La presse, a l'heure qu'il est, et jusqu'au vote d'une loi nouvelle, est sous l'empire de la legislation de 1828. Dans ma pensee, si l'etat de siege seul existe, si nous ne sommes pas en pleine dictature, les journaux supprimes ont le droit de reparaitre en se conformant a cette legislation. (Agitation.) Je pose la question ainsi et je demande qu'on s'explique sur ce point. Je repete que c'est une question de liberte, et j'ajoute que les questions de liberte doivent etre dans une assemblee nationale, dans une assemblee populaire comme celle-ci, traitees, je ne dis pas avec menagement, je dis avec respect. (Adhesion.)
Quant aux journaux, je n'ai pas a m'expliquer sur leur compte, je n'ai pas d'opinion a exprimer sur eux, cette opinion serait peut-etre pour la plupart d'entre eux tres severe. Vous comprenez que plus elle est severe, plus je dois la taire; je ne veux pas prendre la parole pour les attaquer quand ils n'ont pas la parole pour se defendre. (Mouvement.) Je me sers a regret de ces termes, les journaux supprimes; l'expression supprimes ne me parait ni juste, ni politique; suspendus etait le veritable mot dont le pouvoir executif aurait du se servir. (Signe d'assentiment de M. le ministre de la justice.) Je n'attaque pas en ce moment le pouvoir executif, je le conseille. J'ai voulu et je veux rester dans les limites de la discussion la plus moderee. Les discussions moderees sont les discussions utiles. (Tres bien!)
J'aurais pu dire, remarquez-le, que le pouvoir avait attente a la propriete, a la liberte de la pensee, a la liberte de la personne d'un ecrivain; qu'il avait tenu cet ecrivain neuf jours au secret, onze jours dans un etat de detention qui est reste inexplique. (Mouvements divers.)
Je n'ai pas voulu entrer et je n'entrerai pas dans ce cote irritant, je le repete, de la question. Je desire simplement obtenir une explication, afin que les journaux puissent savoir, a l'issue de cette seance, ce qu'ils peuvent attendre du pouvoir qui gouverne le pays.
Dans ma conviction, les laisser reparaitre sous l'empire rigide de la loi, ce serait a la fois une mesure de vraie justice et une mesure de bonne politique; de justice, cela n'a pas besoin d'etre demontre; de bonne politique, car il est evident pour moi qu'en presence de l'etat de siege, et sous la pression des circonstances actuelles, ces journaux modereraient d'eux-memes la premiere explosion de leur liberte. Or c'est cette explosion qu'il serait utile d'amortir dans l'interet de la paix publique. L'ajourner, ce n'est que la rendre plus dangereuse par la longueur meme de la compression. (Mouvement.) Pesez ceci, messieurs.

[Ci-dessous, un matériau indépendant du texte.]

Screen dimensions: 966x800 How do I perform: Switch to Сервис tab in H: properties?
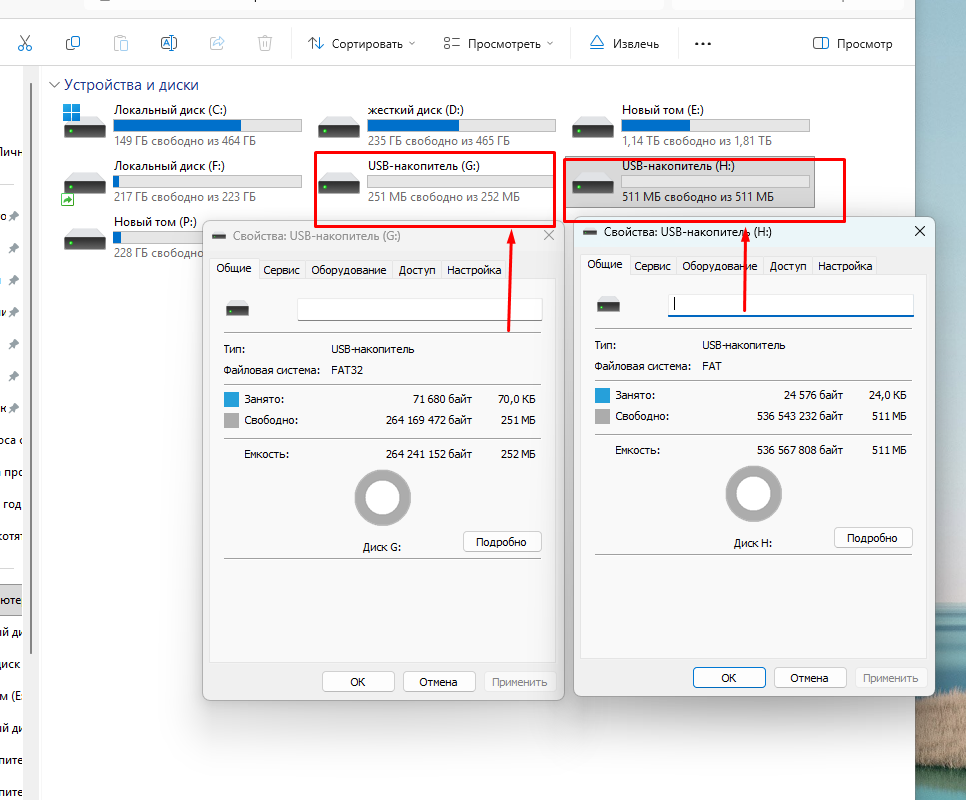[652, 266]

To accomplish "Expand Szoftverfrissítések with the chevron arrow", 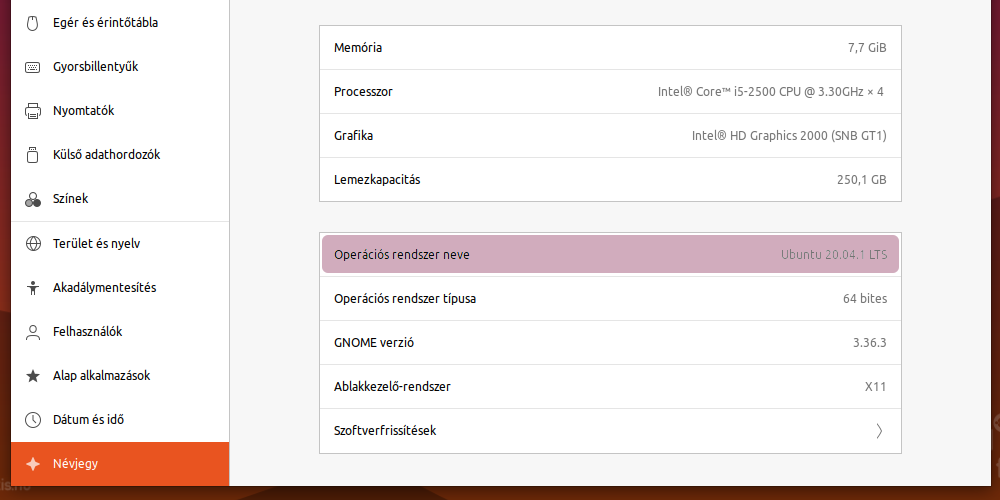I will coord(879,431).

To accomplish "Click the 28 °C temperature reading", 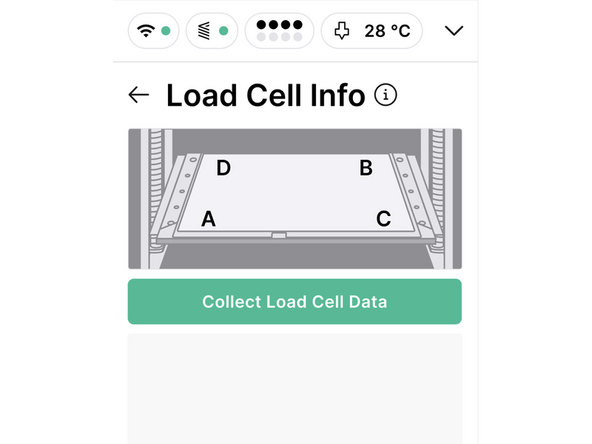I will pyautogui.click(x=387, y=31).
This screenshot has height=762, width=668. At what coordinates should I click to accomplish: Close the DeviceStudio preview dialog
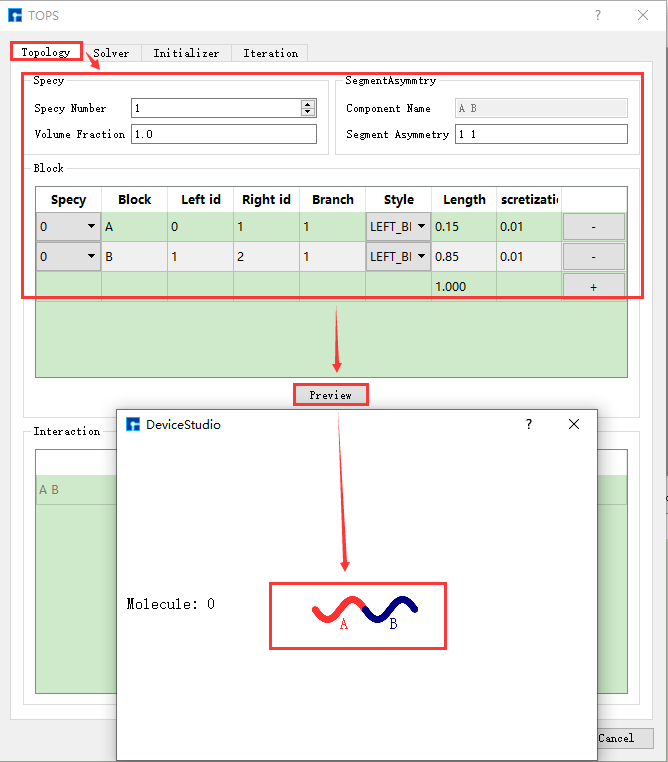pyautogui.click(x=574, y=424)
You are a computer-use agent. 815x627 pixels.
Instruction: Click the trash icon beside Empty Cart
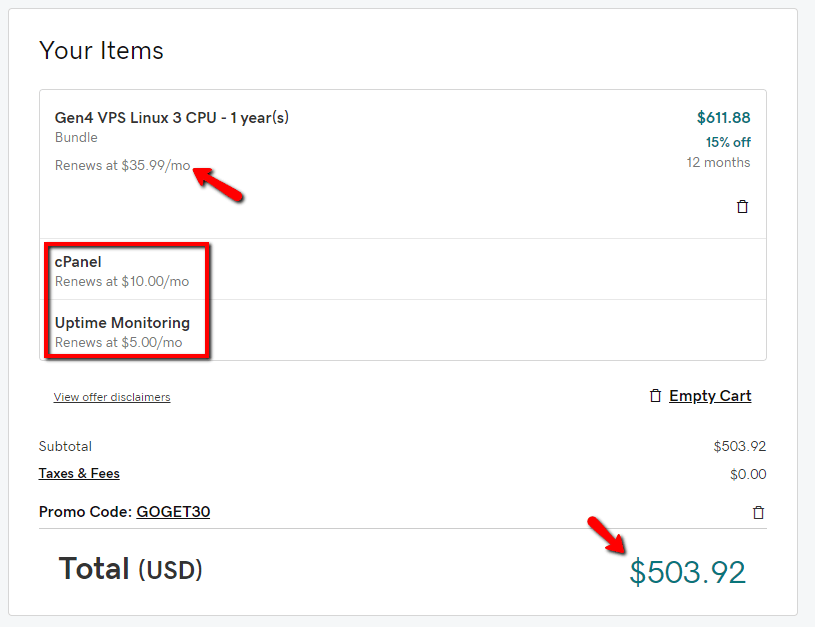pos(655,396)
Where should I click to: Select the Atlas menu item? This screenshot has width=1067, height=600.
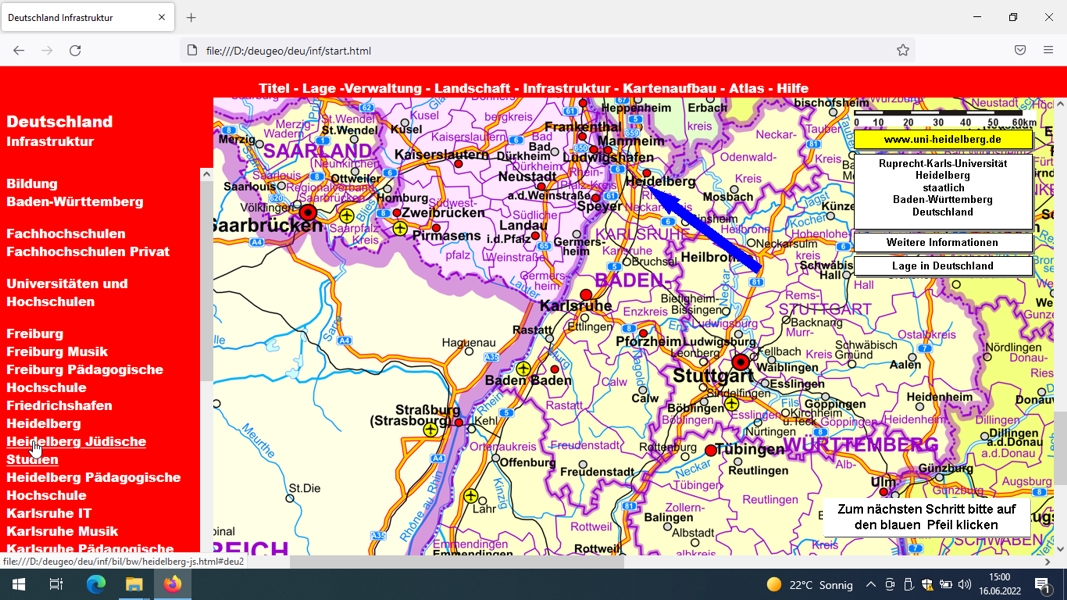point(746,88)
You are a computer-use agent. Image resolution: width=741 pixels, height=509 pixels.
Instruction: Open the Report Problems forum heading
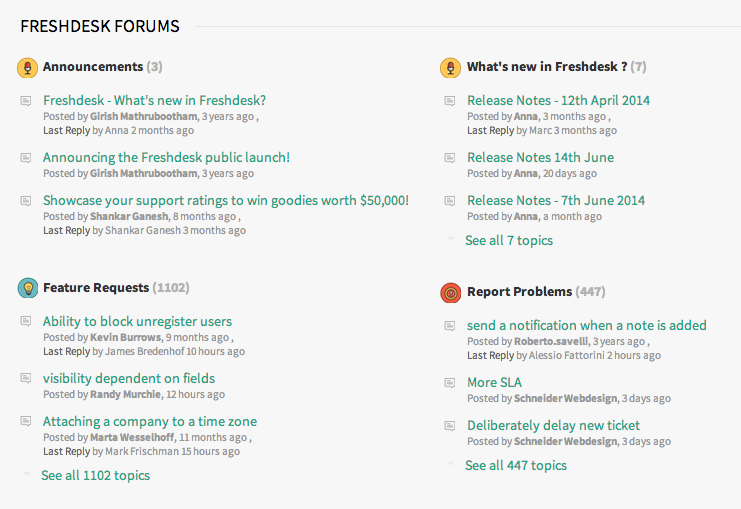pyautogui.click(x=519, y=292)
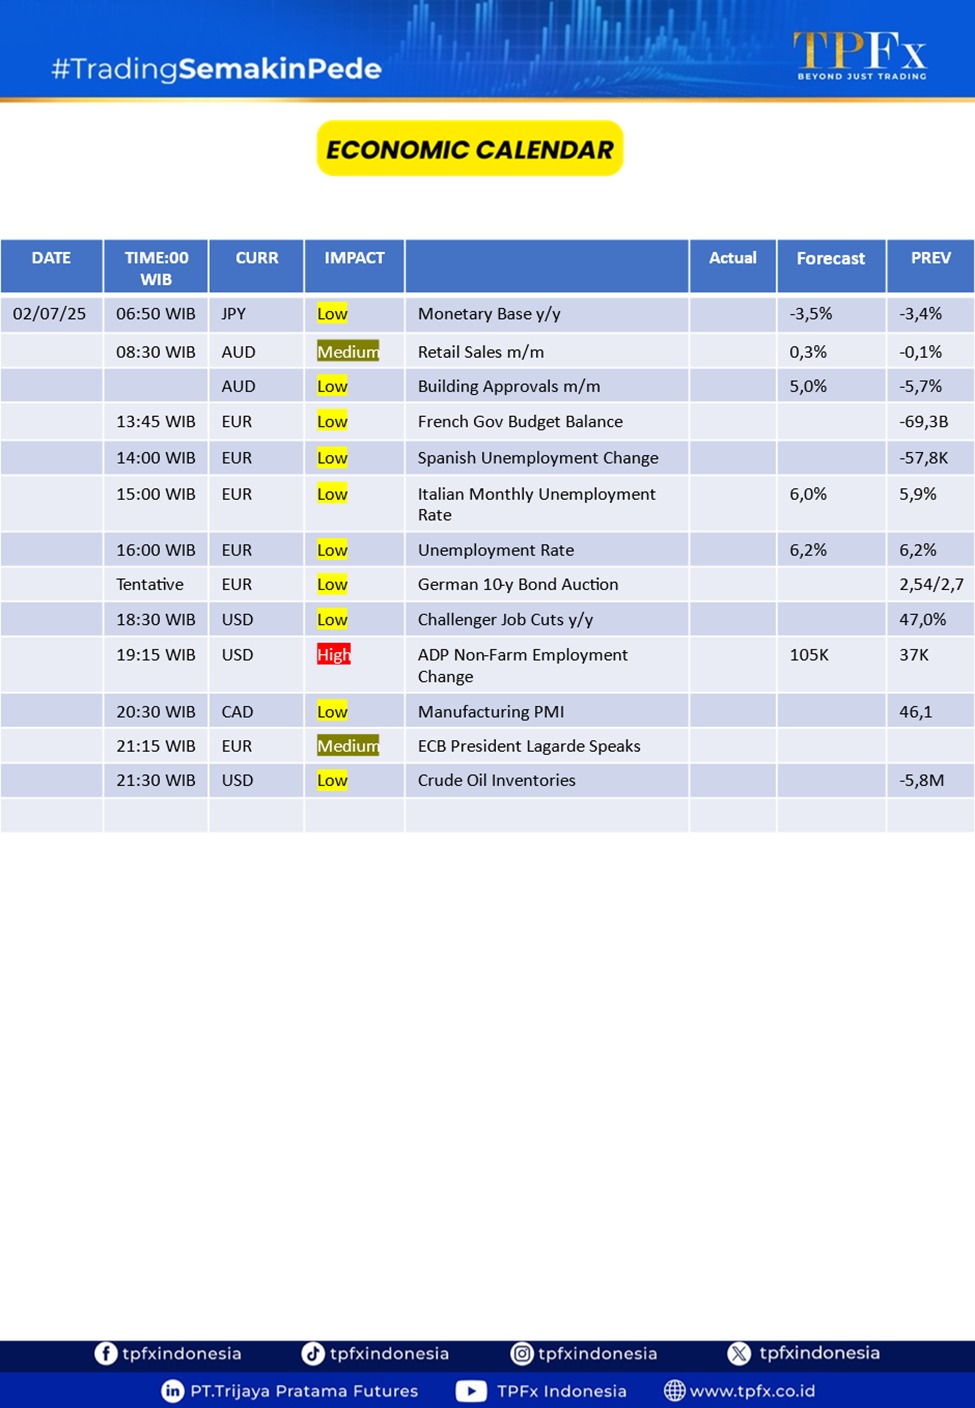Select the Forecast column header
This screenshot has height=1408, width=975.
(830, 258)
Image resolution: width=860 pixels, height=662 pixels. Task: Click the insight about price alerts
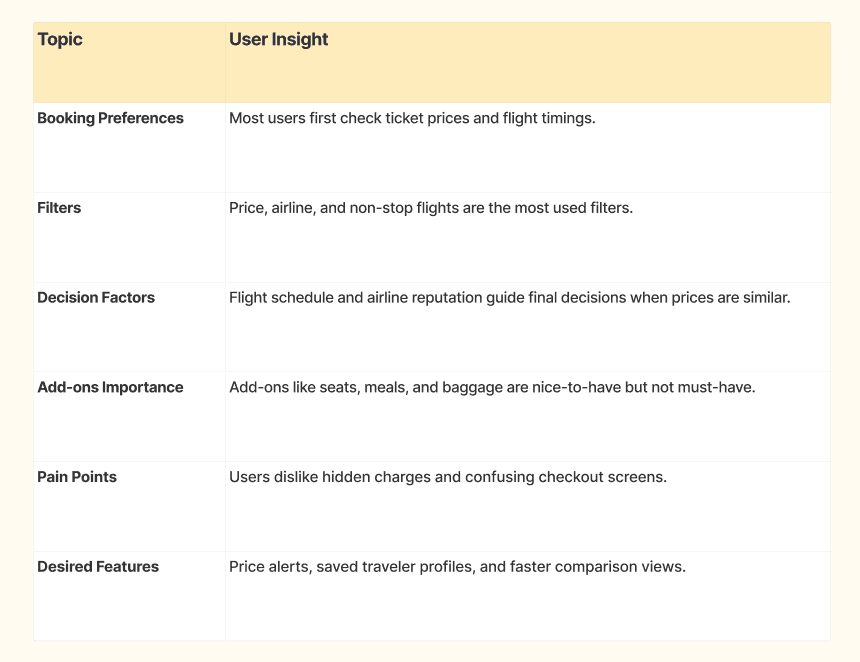[457, 567]
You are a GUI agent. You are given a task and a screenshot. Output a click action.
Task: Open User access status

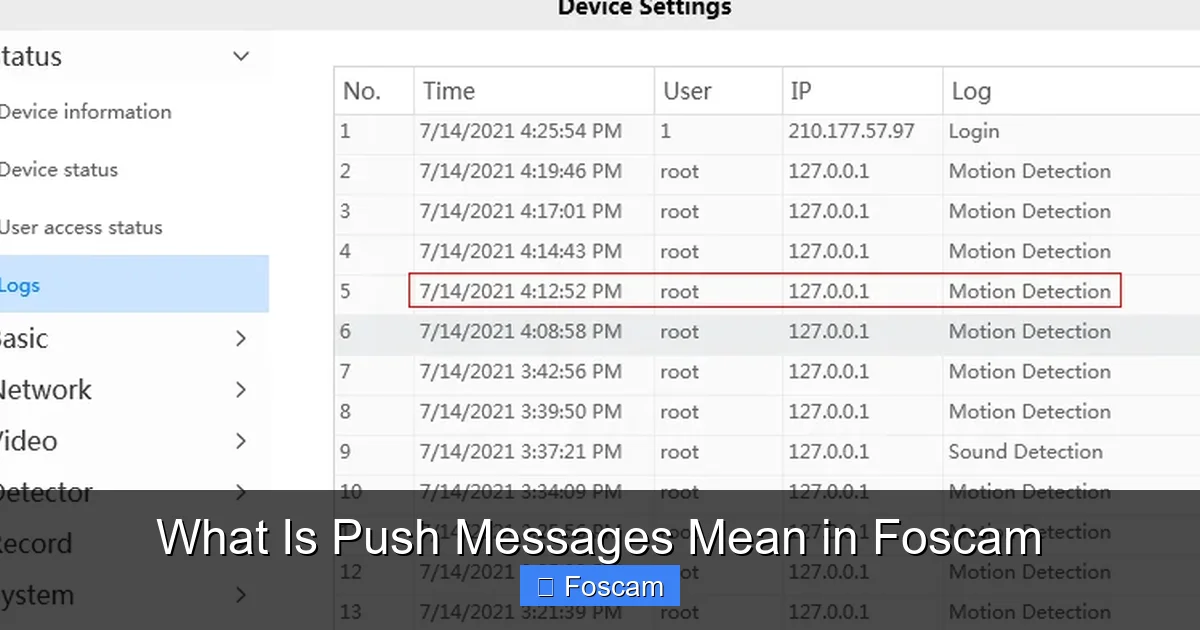pyautogui.click(x=81, y=227)
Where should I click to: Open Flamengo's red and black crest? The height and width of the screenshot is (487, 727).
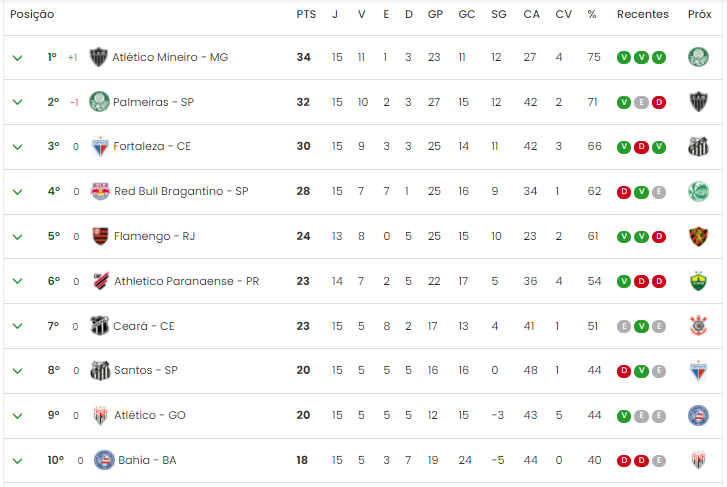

Je demande formellement a l'honorable general Cavaignac de vouloir bien nous dire s'il entend que les journaux interdits peuvent reparaitre immediatement sous l'empire des lois existantes, ou s'ils doivent, en attendant une legislation nouvelle, rester dans l'etat ou ils sont, ni vivants ni morts, non pas seulement entraves par l'etat de siege, mais confisques par la dictature. (Mouvement prolonge.)